Robert Pollard-Mania! #23: TIGERBOMB

Guided by Voices
Tigerbomb
1995, Matador Records

So, we’ve talked about how Guided by Voices went into a studio and recorded shined-up versions of a few Alien Lanes songs, presumably as offerings to the gods of radio, MTV, and licensing.

But then they (or maybe it was Matador’s decision) did something that I still think is weird and released those recordings only on vinyl, a format that was next to dead in 1995. Some cooler indie stores in cities or near universities still stocked it, sure. You could also get an envelope and buy a fuckin’ stamp and send a check or money order to Matador Records in New York City and get this in your mailbox six weeks later, okay (no Paypal yet, kids). The big chain stores though, where Joe Schmoe bought his music, had been done with it for about five years.

So, color me confused on what they were thinking here. Not that I take great issue with it. GBV’s vinyl-only releases motivated a shy young man named Jason to buy his first turntable in 1996. It was a year for me when every dollar was vital and a plastic $100 Sony from Sears was a major purchase at the time, but I did it. I was done with being locked out of the 7″s that I was reading about in magazines like Puncture and CMJ. When I learned that Guided by Voices had new vinyl-only releases, it became essential that I become equipped to play them.

So, I took the plunge. I bought a turntable and very quickly became a real freak for the needle.

As for the record, I would call Tigerbomb the least essential of the band’s 90s EPs.

Part of the beauty of GBV’s earlier EPs was that they were the work of a band who were excited at the very prospect of being heard. This was all new to them. They made those EPs like they were the first Guided by Voices record that somebody might hear and Pollard intended to make a killer impression.

The band was past that stage here. They had albums out all over the world. They’d been on MTV. Rolling Stone and Spin had written about them. They were on a high-profile label. And perhaps that’s why this 7″ doesn’t have the vitality of the others. It’s not terrible, but it’s the first EP that feels like it’s simply made up of rejects.

Or you could look at it as a weird double-extra-maxi-single for the beefed-up remakes of “My Valuable Hunting Knife” (they even made a video for this version of the song) and “Game of Pricks”.

The new version of “Knife” here is good, drum machine and all. It’s a pure pop song.
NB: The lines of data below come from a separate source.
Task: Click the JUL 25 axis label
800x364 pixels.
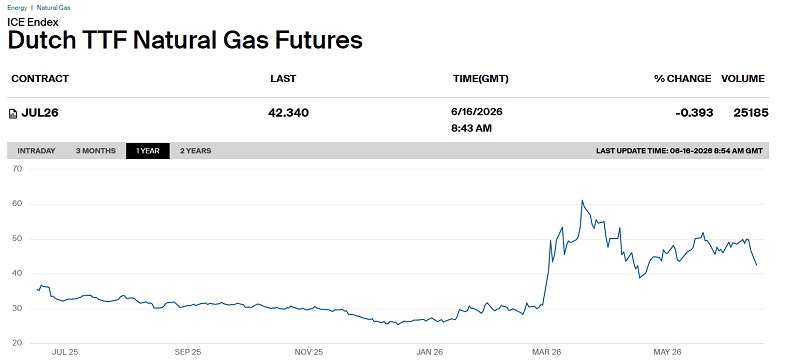Action: [x=66, y=352]
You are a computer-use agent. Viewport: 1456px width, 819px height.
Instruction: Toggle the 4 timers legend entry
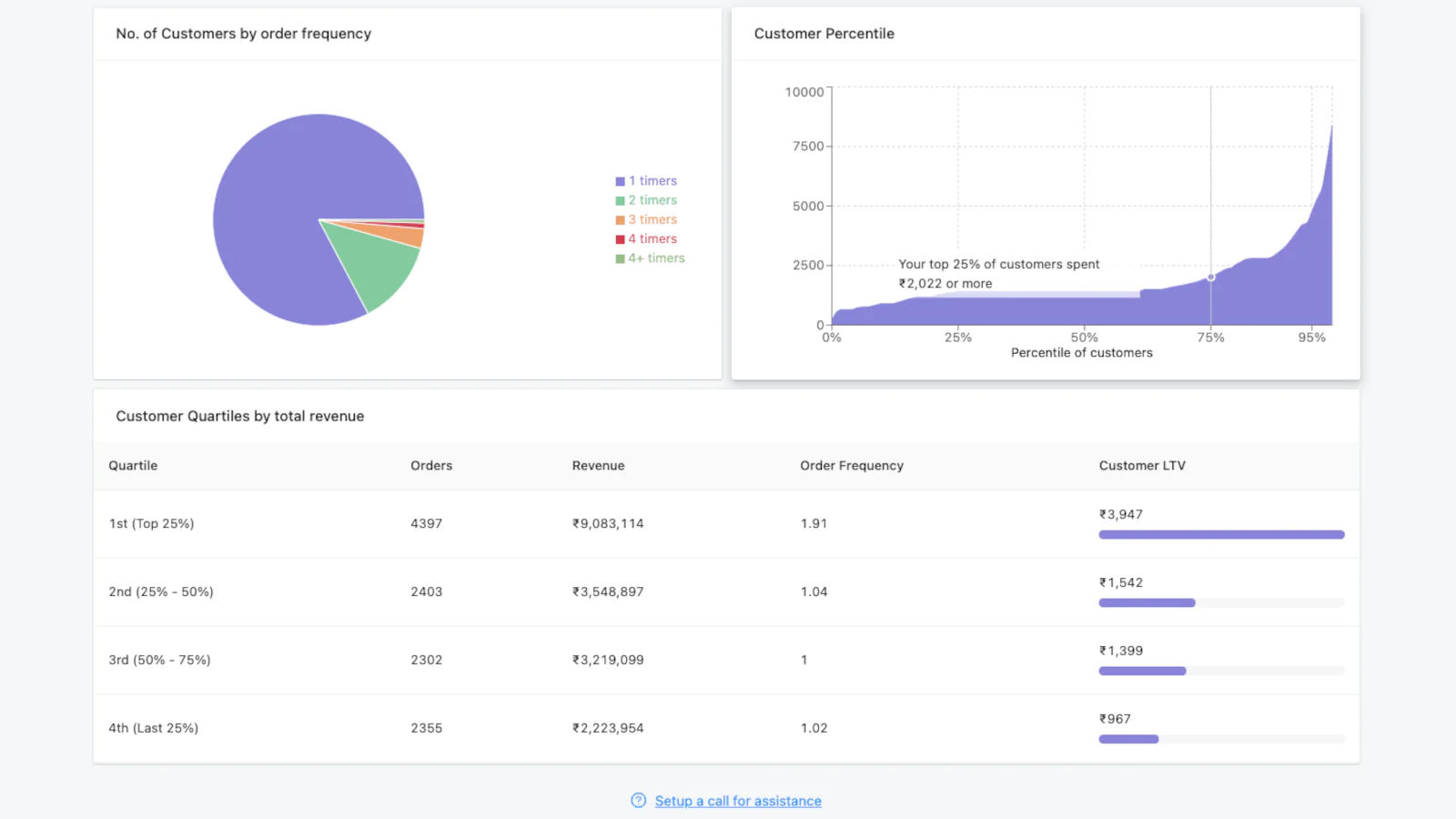point(652,238)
As long as the melody is there and it sounds like Betty from The Archies can shake a tambourine to it, it works. And this works. No lo-fi snobbery in this house.
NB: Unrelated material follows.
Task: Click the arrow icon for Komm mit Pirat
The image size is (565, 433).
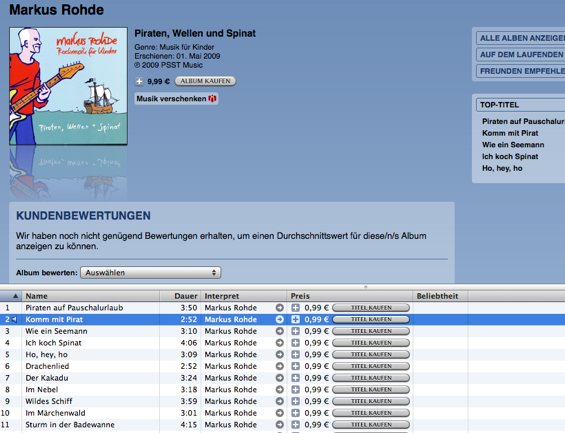Action: pos(280,320)
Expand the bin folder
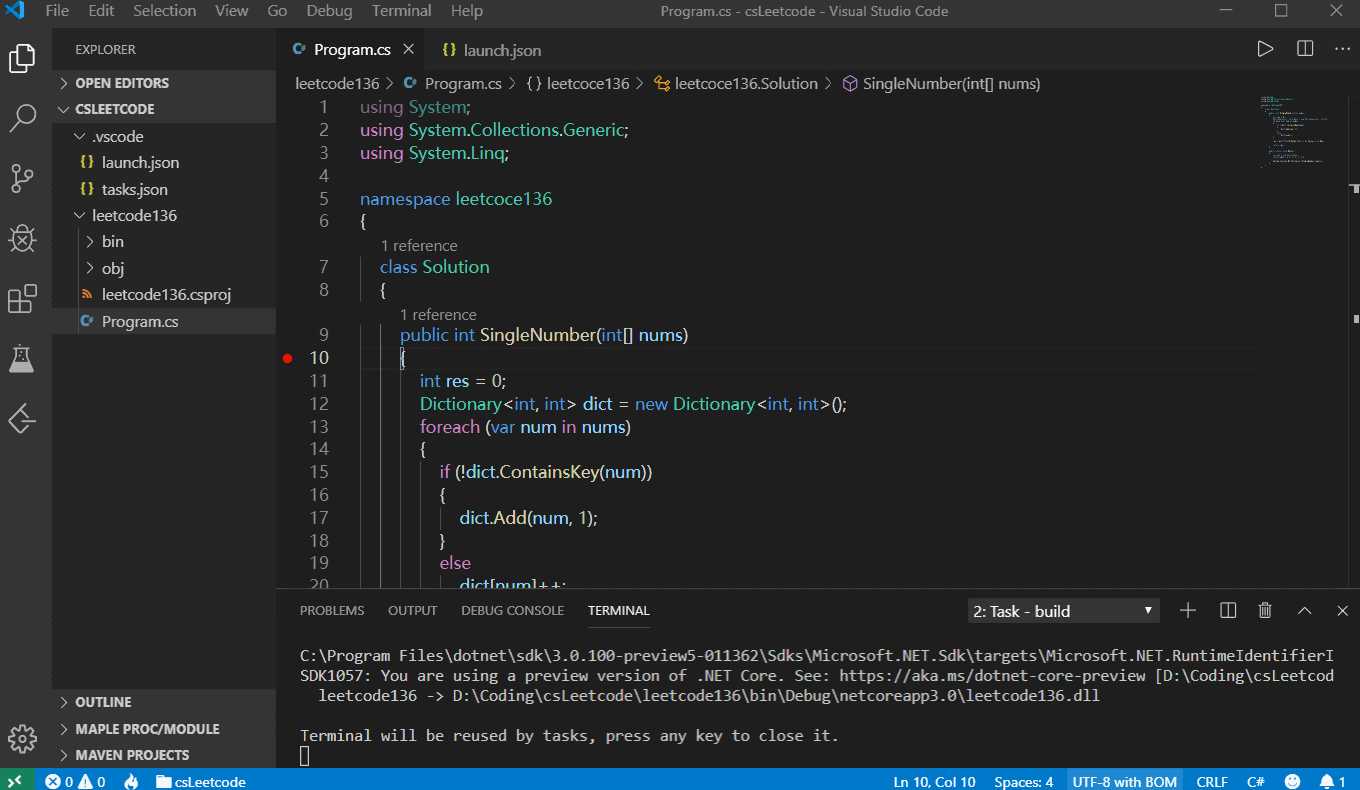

By contrast, the louder take on “Pricks” here is a shadow of the album version. It’s a studio stab at the band’s live arrangement of the song. It works on stage, but on record, the big riff stomps all over the naked emotion that made the song such a highlight on Alien Lanes. 

We’re deep in lo-fi territory for most of the rest. “Mice Feel Nice (In My Room)” is only notable for being Doug Gillard’s first contribution to a GBV record. Pollard caterwauls something that sort of resembles a song over a slowed-down Gillard guitar instrumental. “Not Good for the Mechanism” is more Pollard shouting over a slowed-down piece of music (you can easily tell it’s slowed by the opening countdown), but this time he sounds like Paul Rodgers as opposed to the demented soul singer from “Mice”. It’s not bad if you’re into fucked-up, train wreck GBV.
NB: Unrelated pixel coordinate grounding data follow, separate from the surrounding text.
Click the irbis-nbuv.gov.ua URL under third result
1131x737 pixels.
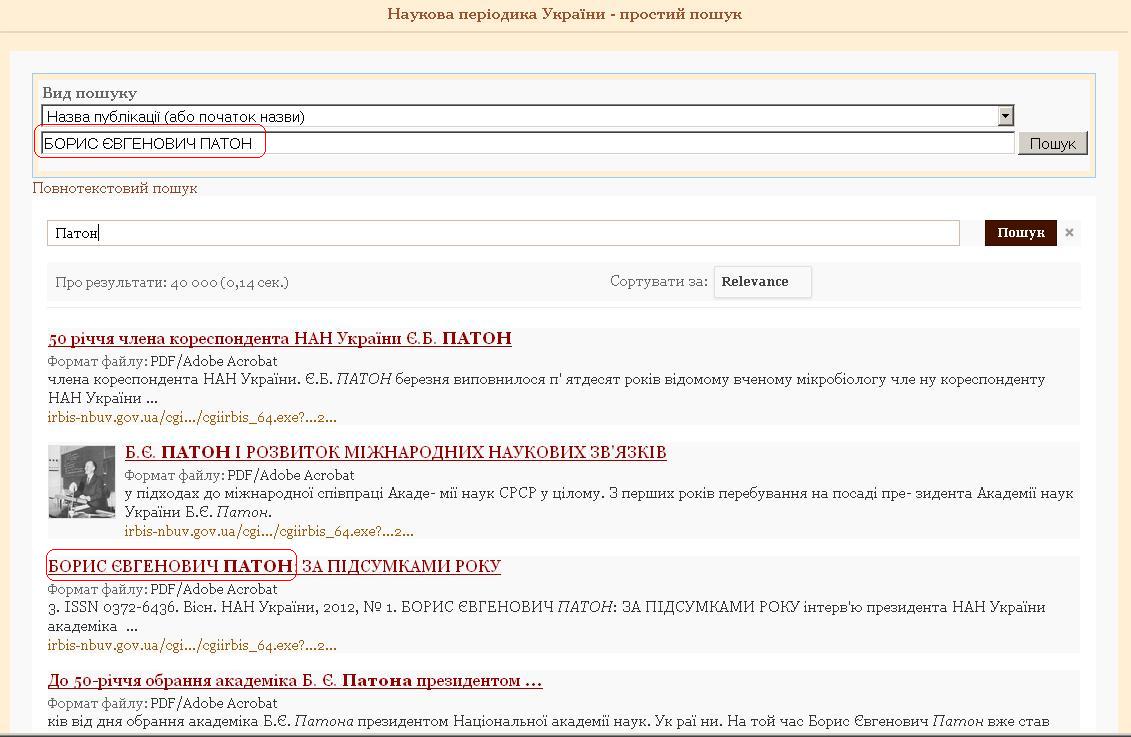(x=191, y=645)
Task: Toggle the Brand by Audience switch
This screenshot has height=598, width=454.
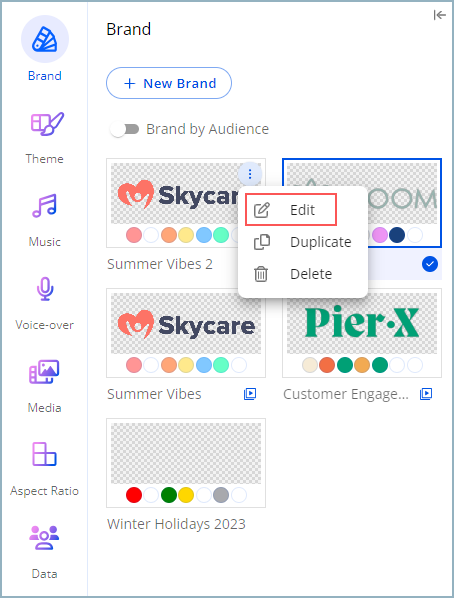Action: point(124,129)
Matters improve on “Kiss Only the Important Ones”, a lovely, solo acoustic message from a father to a daughter.

Things improve even more on “Dodging Invisible Rays”, one of Tobin Sprout’s greatest GBV songs ever. It’s all one big chorus and a model of perfect pop. I want to play hopscotch while licking an ice cream cone to it. The song is short enough that I could probably do that, too, before somebody sees me, gets concerned, and calls the police.

If Pollard cut this record down to nothing but “My Valuable Hunting Knife” on the A-side and “Dodging Invisible Rays” on the B-side and saved the rest for Suitcase (well, okay, you could probably squeeze “Kiss Only the Important Ones” on the B-side, too), I wouldn’t mind at all.

If this is one of the band’s lesser 90s EPs, it’s at least got the best cover art of the batch. There’s something hopeful and dreamy and comic book-y about it. That’s Robert Pollard’s brother Jim Pollard thinking big thoughts and attracting lightning in the nice clean front collage. He looks more than capable of dodging invisible rays. On the back collage, kids from decades past read books while lost in the cosmos.

And what the hell’s a Tigerbomb? Fucked if I know.

One Reply to “Robert Pollard-Mania! #23: TIGERBOMB”

  1. Great write up. My two favourite things – funny and accurate! I look forward to these each week now and listen along. Keep it in motion! Thank you.